Modules

Fri Feb 25 18:50:19 UTC 2005

[Well, it got a bit long, but I figured I should try to articulate my own thoughts about Modules.  I think it's nice at the beginning of the project to have a few "gestalts" laid out (and thanks especially for the others so far), so that there are some anchors for discussion and so that everyone can start to build up their own vision of what's powerful and what's possible.]

Modules in Squeak
I may be wrong, but I feel it is possible to solve several problems at once with a good design for modules.  I also feel that it is possible to keep the modularization nearly invisible to the casual user.

What problems should a module system solve?
It should support the construction of a large system out of many small ones in such a way that the parts and their relationships can be easily managed.

Partitioning
One motivation for this partitioning is to reduce size and with it complexity.  For example by putting many Squeak subsystems out on SqueakMap, the kernel system can be kept small and relatively easy for a novice user to comprehend.

I think it is important to keep in mind the difference between logical and physical partitioning here.  For instance, we might not be concerned with size, but only with apparent complexity, so as not to overwhelm novice users.  In that case, notice that the SqueakMap partitioning could be merged with the browser in such a way that a chock-full demo image could look to the user like a no-frills basic image just by changing a filter setting.  But neither the logical nor the physical partitioning is easy without a supporting architecture, nor possible without a basic paradigm.

----

§ **TASKS FOR THIS EXERCISE**
- A) In the Squeak modules text, what change would make a chock-full demo image look to the user like a no-frills basic image?
- B) Summarize the Squeak modules text in two sentences.
- C) Continue the Squeak modules text from its last sentence.

----

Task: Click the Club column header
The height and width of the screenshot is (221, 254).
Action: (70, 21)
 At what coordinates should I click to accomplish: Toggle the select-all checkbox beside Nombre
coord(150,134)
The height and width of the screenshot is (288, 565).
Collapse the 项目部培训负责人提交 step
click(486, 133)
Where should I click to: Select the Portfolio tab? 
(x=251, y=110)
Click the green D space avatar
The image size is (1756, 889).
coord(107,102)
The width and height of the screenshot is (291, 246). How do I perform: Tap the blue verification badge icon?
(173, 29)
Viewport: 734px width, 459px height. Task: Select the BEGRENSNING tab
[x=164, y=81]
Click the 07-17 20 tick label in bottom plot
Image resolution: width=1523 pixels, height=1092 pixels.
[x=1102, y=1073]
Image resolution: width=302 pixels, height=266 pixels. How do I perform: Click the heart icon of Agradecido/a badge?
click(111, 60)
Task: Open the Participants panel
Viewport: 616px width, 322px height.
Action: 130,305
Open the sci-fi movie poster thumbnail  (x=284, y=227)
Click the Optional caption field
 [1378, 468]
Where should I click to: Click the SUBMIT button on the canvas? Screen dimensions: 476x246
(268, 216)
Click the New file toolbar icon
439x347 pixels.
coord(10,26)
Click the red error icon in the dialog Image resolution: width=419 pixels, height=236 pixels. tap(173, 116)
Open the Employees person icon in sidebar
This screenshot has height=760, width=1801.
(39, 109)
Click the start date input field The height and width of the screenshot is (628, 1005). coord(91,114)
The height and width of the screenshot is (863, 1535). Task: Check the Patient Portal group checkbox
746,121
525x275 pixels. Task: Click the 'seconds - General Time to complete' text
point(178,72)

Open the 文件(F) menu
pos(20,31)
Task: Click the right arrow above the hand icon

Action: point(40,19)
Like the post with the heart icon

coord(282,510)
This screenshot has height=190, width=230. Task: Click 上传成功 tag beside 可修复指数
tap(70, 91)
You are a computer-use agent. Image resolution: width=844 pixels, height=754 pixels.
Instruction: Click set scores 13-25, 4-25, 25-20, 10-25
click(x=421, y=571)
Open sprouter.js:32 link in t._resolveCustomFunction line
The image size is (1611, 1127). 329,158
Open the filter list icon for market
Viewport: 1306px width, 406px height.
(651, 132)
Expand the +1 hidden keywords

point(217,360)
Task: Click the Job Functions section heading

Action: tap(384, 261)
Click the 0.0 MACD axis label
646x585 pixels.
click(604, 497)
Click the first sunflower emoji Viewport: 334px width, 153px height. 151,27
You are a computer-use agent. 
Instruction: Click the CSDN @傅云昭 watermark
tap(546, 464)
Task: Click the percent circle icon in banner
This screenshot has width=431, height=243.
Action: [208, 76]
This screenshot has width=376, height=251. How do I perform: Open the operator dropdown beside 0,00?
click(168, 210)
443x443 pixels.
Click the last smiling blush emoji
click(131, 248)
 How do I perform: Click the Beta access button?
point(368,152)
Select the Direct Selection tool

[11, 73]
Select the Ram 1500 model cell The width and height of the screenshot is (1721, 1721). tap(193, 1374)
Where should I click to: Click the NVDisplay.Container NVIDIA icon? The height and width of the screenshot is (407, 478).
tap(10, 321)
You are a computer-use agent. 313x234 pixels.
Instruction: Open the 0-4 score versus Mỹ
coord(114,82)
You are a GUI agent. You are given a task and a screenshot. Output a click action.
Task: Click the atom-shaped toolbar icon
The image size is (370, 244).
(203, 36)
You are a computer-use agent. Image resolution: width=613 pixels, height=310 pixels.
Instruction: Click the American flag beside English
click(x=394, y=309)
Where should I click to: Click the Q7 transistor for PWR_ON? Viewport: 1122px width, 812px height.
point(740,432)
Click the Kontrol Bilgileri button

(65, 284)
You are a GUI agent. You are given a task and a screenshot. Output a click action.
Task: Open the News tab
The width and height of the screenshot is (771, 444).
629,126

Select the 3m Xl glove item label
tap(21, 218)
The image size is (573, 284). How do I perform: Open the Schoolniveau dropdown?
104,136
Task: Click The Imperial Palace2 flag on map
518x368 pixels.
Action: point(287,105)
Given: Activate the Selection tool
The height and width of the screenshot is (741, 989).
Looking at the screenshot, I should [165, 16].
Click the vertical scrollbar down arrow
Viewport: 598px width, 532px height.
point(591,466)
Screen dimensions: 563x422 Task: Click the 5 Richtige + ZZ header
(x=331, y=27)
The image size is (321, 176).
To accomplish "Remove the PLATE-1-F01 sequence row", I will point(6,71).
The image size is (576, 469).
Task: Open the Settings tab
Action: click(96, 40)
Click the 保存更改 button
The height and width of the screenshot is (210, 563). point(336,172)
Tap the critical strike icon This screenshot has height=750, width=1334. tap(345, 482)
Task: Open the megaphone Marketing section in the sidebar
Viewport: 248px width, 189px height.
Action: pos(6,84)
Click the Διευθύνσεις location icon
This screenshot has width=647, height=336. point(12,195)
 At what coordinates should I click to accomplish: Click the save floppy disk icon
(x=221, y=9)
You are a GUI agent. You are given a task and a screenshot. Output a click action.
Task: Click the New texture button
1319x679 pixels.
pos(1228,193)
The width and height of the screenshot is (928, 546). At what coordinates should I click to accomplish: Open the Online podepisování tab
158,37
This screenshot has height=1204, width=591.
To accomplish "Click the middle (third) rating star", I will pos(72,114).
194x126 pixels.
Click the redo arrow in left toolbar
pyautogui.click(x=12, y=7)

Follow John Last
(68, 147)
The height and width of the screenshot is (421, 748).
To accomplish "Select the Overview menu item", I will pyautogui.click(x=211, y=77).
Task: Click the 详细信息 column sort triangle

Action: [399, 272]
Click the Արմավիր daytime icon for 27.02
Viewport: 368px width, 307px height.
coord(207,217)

----

§ **ANSWERS BELOW**
- A) Changing a filter setting.

- B) A good module design for Squeak could solve several problems at once and stay nearly invisible to casual users by letting a large system be built from many small, easily managed parts. Partitioning reduces size and complexity, for example by moving subsystems to SqueakMap, and logical partitioning differs from physical partitioning, though neither is easy without a supporting architecture or possible without a basic paradigm.

- C)
Export
Once it is possible to remove and add parts of a system from and to itself, it is natural to consider moving these parts between different systems (ie, images).  Two important examples of this in our current world are the the ability to import a package on SqueakMap into a new release of the system, and the ability to export a project from one system and import it into another.  These examples are also important in juxtaposition -- they use completely different mechanisms to deal with boundaries, references across boundaries, and format of the stored modules.  Down the road there is reason to hope that these two patterns of use would use the same mechanism.

ImageSegments, Extensions, Install and Uninstall
ImageSegments, as many of you know, are a slick piece of squeak technology that allows a well-bounded network of objects to be *very* quickly exported from or imported to, a Squeak image.  Well-bounded, here, means not too many in-pointers (ideally only one), and not too many out-pointers.   Several years ago, we showed that the entire VM construction category, then about 500k of code, could be imported in a tenth of a second using ImageSegments.  However the fact that the system is not already modular has hindered taking real advantage of this technology.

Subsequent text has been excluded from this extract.